* 課題内容: 文書抜粋を、「私たちは「今だからこそ」待ち」を含む語句から書き写し、「念があることも理解できます。」まで写したところで終えてください。

───── 文書抜粋

今だからこそ日本ブランドに必要な「攻め」の姿勢

新型コロナウイルスの影響は中国ビジネスにも影を落としています。国境を越えた移動が制限された結果として日本におけるインバウンドビジネスは大打撃を受けました。一方、中国はトップダウンによる徹底的なゼロコロナ政策の実行により国内の部分的な制限を残して経済活動は急激に戻ってきています。このような情勢の中、日本企業のスタンスはどうあるべきでしょうか。

私たちは「今だからこそ」待ちの姿勢から攻めの姿勢に打って出るべきであると考えています。中国の内需は日本で待っていても永遠に手に入ることはありません。しかしカフェビジネスにおける中国の内需は確実に日本のブランド資産を必要としているのです。

確かに中国ビジネスではブランド毀損や、模倣品等のリスクを抱えることになりますし、もとより巨大な資本が必要になるという懸念があることも理解できます。
一方で上記のようにうまくコラボレーションをするやり方や、資本的に軽い形で進出し、かつ堅実に利益を確保することも可能です(具体的に興味をお持ちの場合は問い合わせ下さい)。

「中国でカフェブームなのか、面白いね」で終わらせることなく、それを自らの利益とする攻めのアクションに転じていただければ、日本も中国も更に元気になっていくのではないでしょうか。

──────────
───── 提供項目

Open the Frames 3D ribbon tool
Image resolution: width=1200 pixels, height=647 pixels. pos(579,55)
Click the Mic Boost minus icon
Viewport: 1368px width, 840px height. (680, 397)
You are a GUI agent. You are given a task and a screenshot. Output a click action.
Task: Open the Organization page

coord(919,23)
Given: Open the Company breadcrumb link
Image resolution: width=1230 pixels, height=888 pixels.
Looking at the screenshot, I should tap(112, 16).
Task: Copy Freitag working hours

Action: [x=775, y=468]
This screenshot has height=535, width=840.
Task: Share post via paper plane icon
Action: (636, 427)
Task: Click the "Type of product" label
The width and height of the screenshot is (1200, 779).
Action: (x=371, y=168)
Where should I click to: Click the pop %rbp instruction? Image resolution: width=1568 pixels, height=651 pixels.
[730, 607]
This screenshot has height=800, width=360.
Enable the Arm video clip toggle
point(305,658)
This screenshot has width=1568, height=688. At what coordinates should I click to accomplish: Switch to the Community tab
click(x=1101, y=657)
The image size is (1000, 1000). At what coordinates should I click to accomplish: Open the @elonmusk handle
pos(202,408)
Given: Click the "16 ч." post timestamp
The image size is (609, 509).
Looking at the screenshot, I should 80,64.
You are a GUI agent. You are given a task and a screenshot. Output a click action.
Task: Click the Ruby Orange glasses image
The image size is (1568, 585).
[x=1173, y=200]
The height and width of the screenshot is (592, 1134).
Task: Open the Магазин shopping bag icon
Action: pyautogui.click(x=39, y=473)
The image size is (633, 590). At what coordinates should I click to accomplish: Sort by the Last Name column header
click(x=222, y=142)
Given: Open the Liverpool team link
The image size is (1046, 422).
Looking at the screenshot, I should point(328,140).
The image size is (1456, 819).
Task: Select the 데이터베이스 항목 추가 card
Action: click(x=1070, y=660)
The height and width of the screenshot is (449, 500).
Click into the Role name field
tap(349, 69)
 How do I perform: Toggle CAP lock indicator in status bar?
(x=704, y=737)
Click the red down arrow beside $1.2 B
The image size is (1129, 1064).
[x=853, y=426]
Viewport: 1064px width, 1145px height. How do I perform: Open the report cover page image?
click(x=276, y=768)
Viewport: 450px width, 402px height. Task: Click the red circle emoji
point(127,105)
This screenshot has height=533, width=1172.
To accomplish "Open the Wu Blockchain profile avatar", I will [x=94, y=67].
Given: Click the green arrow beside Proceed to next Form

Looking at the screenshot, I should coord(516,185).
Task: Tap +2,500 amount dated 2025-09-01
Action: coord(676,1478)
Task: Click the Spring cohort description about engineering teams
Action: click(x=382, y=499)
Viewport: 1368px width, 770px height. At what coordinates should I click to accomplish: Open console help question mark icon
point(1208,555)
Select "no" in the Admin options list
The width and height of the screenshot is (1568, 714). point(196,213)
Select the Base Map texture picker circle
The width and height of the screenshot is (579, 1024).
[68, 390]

──────────

* 解答:
私たちは「今だからこそ」待ちの姿勢から攻めの姿勢に打って出るべきであると考えています。中国の内需は日本で待っていても永遠に手に入ることはありません。しかしカフェビジネスにおける中国の内需は確実に日本のブランド資産を必要としているのです。

確かに中国ビジネスではブランド毀損や、模倣品等のリスクを抱えることになりますし、もとより巨大な資本が必要になるという懸念があることも理解できます。